Excerpts from a dataset.

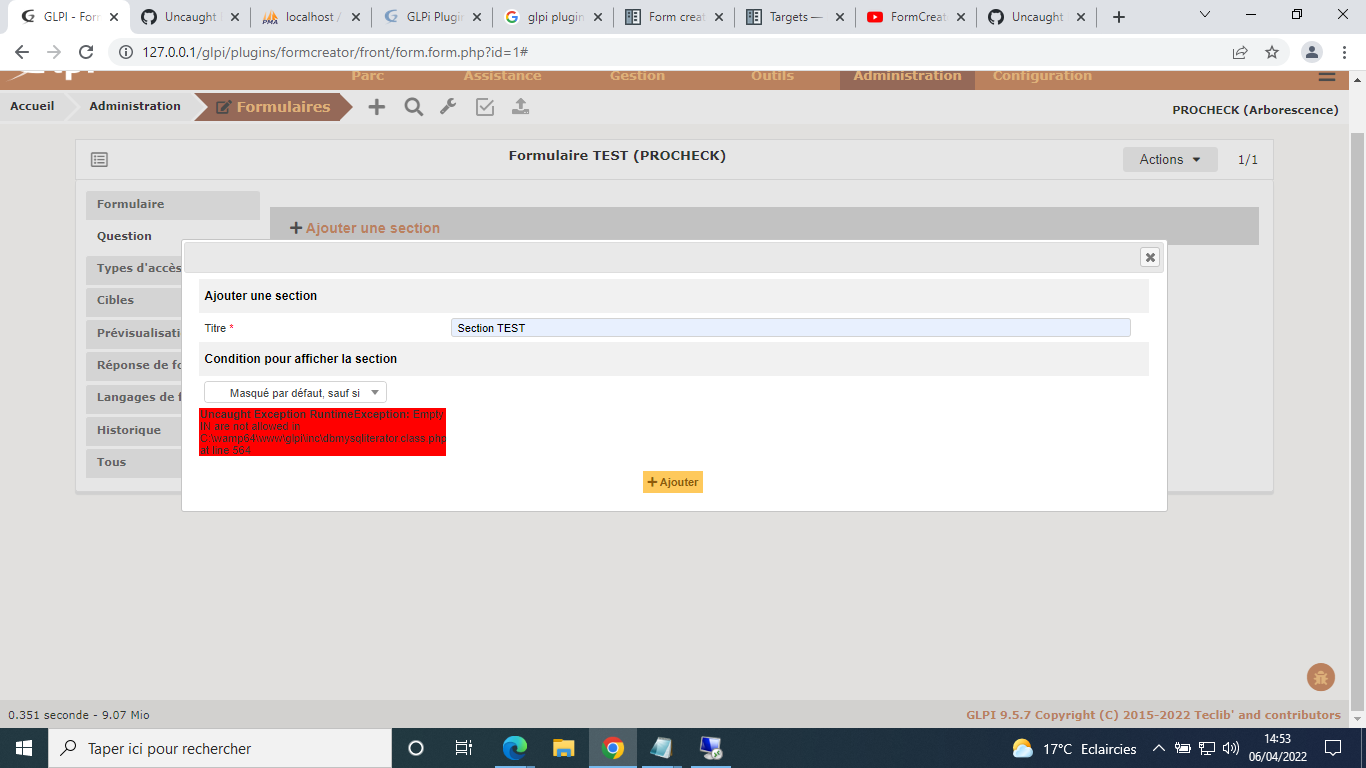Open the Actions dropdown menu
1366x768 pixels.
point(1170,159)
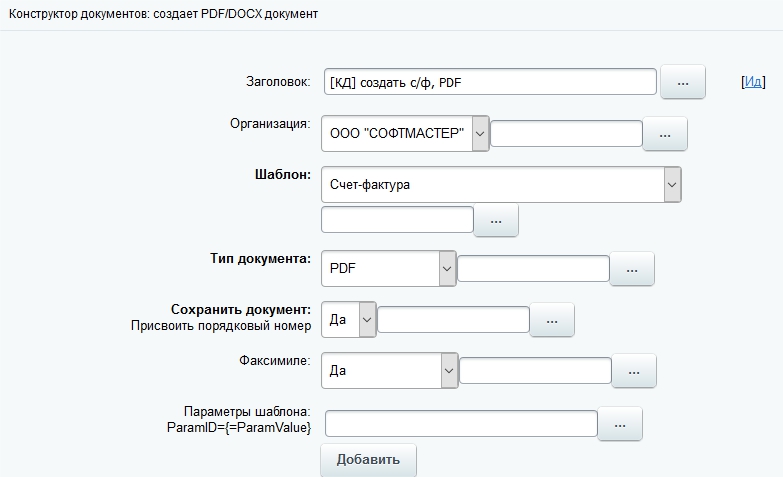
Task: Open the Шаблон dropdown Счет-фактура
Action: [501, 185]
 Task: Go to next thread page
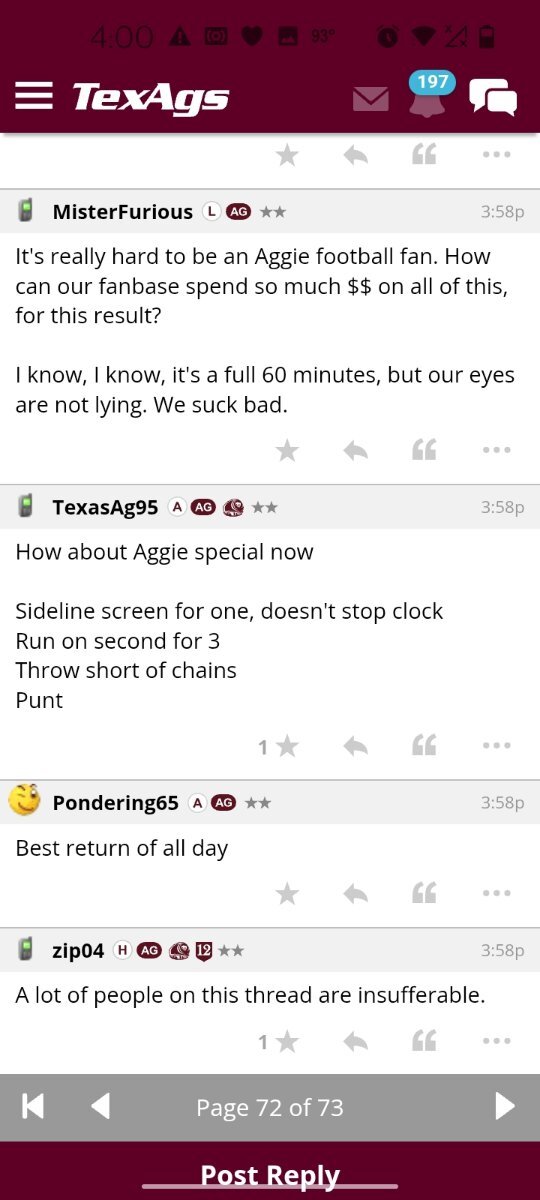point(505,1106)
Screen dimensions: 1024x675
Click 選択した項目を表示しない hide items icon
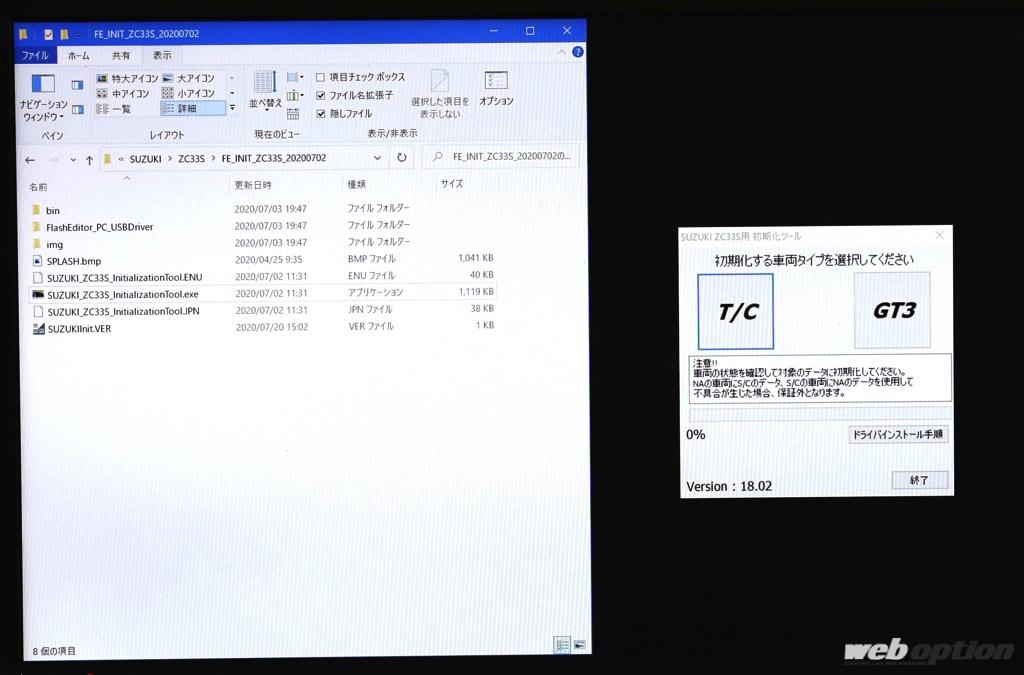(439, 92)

Problem details.
Nothing but the lines from the line containing "Task: Go to next thread page" through the end of the data, both ends included, is to be reproduced, exactly as written and without the pictures.

Exercise output.
 Task: Go to next thread page
point(505,1106)
Screen dimensions: 1024x675
Click 選択した項目を表示しない hide items icon
(439, 92)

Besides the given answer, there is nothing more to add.